• _Work instruction_: For the data below, restate word for word only the lines from the line containing "The height and width of the screenshot is (656, 1024)." through the line containing "Click the Seed Result column header", both ends included.
Source material: Begin
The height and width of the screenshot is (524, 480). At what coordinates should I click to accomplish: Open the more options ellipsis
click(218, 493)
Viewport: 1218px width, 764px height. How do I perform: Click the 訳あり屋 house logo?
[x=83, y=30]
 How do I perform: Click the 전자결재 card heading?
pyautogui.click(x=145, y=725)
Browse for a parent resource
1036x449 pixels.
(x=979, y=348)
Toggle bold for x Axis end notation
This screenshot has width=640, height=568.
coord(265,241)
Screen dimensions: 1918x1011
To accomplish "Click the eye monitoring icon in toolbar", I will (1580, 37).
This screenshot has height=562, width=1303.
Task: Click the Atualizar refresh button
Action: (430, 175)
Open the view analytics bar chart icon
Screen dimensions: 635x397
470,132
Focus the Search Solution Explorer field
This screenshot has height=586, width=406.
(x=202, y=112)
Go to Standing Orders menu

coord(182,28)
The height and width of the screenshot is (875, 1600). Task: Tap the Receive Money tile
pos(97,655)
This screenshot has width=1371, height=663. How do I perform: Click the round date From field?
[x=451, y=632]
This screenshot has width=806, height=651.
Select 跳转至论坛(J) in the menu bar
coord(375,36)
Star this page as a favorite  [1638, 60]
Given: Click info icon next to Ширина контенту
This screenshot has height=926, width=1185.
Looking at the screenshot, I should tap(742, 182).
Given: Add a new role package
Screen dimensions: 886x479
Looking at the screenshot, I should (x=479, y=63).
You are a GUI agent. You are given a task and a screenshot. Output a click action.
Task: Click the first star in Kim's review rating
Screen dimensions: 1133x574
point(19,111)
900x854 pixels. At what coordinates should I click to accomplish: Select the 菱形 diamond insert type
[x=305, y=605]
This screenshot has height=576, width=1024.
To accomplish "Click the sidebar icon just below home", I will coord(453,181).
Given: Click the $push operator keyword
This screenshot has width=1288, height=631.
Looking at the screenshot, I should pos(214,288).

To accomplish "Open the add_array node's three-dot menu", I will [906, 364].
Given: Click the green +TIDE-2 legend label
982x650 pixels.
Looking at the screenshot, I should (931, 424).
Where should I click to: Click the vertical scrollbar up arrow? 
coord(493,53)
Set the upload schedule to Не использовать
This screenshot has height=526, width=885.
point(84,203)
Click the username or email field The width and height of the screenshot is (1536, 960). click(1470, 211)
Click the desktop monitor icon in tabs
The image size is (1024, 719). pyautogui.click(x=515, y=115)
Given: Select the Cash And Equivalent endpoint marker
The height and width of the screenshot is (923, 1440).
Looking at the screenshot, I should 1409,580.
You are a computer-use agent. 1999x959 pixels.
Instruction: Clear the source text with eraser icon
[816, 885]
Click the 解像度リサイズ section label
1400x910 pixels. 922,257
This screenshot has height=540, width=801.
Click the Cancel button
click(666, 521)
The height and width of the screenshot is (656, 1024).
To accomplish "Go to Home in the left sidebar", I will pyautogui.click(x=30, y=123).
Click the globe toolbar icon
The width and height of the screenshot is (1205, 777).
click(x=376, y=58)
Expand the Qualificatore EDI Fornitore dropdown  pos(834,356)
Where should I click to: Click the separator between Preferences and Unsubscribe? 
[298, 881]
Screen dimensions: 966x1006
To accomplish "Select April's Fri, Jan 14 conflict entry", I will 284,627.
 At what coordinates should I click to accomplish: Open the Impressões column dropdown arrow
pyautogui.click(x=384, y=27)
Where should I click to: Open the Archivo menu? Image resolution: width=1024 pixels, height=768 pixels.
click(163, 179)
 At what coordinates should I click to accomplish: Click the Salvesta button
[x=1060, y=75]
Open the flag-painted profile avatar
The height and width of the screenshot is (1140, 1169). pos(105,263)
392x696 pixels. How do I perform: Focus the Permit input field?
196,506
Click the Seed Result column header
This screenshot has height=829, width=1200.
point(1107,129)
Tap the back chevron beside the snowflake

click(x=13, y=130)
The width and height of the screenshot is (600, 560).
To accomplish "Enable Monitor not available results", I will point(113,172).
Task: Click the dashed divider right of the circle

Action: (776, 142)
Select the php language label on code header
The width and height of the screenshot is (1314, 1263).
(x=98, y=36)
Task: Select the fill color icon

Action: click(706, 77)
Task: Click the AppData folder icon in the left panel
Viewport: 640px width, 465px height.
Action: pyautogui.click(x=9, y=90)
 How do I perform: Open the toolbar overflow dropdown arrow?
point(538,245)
Source material: End
• _Your response_:
The height and width of the screenshot is (656, 1024).
To accomplish "Go to Home in the left sidebar", I will pyautogui.click(x=30, y=123).
Click the globe toolbar icon
The width and height of the screenshot is (1205, 777).
click(x=376, y=58)
Expand the Qualificatore EDI Fornitore dropdown  pos(834,356)
Where should I click to: Click the separator between Preferences and Unsubscribe? 
[298, 881]
Screen dimensions: 966x1006
To accomplish "Select April's Fri, Jan 14 conflict entry", I will 284,627.
 At what coordinates should I click to accomplish: Open the Impressões column dropdown arrow
pyautogui.click(x=384, y=27)
Where should I click to: Open the Archivo menu? Image resolution: width=1024 pixels, height=768 pixels.
click(163, 179)
 At what coordinates should I click to accomplish: Click the Salvesta button
[x=1060, y=75]
Open the flag-painted profile avatar
The height and width of the screenshot is (1140, 1169). pos(105,263)
392x696 pixels. How do I perform: Focus the Permit input field?
196,506
Click the Seed Result column header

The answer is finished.